Let a be the average value of |f| on a small circle with center c. Rewrite f(c) using the Cauchy integral formula. Thus 2πi×f(c) equals the contour integral of f(z)/(z-c), running around our small circle of radius r. Take norms across the board. The norm of z-c is r. And the norm of f(z) is no larger than a. The direction vector, running around the circle, has norm r. The r's cancel, and we have |f(c)| ≤ a.

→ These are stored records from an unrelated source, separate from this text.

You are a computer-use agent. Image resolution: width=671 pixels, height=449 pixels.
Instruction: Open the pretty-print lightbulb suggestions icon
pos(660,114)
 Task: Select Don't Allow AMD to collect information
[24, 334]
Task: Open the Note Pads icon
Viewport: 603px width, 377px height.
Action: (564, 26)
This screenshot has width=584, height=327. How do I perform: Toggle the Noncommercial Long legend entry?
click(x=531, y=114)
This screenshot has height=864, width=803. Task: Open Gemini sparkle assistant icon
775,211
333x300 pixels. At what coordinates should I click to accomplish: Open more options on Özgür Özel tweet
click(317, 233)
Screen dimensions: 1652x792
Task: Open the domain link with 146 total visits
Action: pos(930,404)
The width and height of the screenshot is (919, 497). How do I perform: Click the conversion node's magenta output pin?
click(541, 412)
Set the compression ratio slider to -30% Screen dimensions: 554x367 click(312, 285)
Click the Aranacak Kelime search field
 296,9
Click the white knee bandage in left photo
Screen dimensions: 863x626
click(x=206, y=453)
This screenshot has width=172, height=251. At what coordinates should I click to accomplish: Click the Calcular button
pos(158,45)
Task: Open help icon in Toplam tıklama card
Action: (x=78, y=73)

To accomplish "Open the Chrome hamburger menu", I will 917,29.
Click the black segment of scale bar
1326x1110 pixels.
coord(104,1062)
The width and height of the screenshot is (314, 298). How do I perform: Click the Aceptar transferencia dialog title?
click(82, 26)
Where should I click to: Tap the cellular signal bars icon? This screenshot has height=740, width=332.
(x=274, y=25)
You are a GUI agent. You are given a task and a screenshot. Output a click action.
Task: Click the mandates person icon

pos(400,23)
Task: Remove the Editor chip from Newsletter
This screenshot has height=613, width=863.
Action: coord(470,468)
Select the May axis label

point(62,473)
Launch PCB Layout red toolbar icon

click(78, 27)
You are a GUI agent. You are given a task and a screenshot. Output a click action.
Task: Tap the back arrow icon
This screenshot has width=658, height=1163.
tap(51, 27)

Let m be the maximum of the continuous function |f| over the closed disk. Therefore |f(c)| ≤ a ≤ m.
If f attains a local maximum at c, then f(c) = m. Then means a = m, and |f(z)| = m on the circle of radius r. This holds for all smaller concentric circles, hence |f| is constant on a disk about c.
We know |f| is constant; does this mean f is constant?
Write f as u(x,y) + v(x,y)i. Start with u2+v2 = m and differentiate with respect to x, and with respect to y. Thus u times the partial of u with respect to x = -v times the partial of v with respect to x, and similarly for y.
Divide these equations to show u∂x over u∂y = v∂x over v∂y.
recall the Cauchy Riemann condition for analytic functions.
u∂x = v∂y
u∂y = -v∂x
Substitute in the previous equation to get (u∂x)2 = -(u∂y)2. If a square equals minus a square, then both numbers are 0. Thus the partials of u are zero, and a similar argument shows the partials of v are 0. Therefore u and v are constant, and f is constant.
If an analytic function is not constant, it is increasing in some direction.
As a corollary, f cannot attain a local minimum unless |f| = 0. Otherwise 1/f would attain a local maximum.
The function z2 has a minimum norm at 0, and |z2| is positive elsewhere.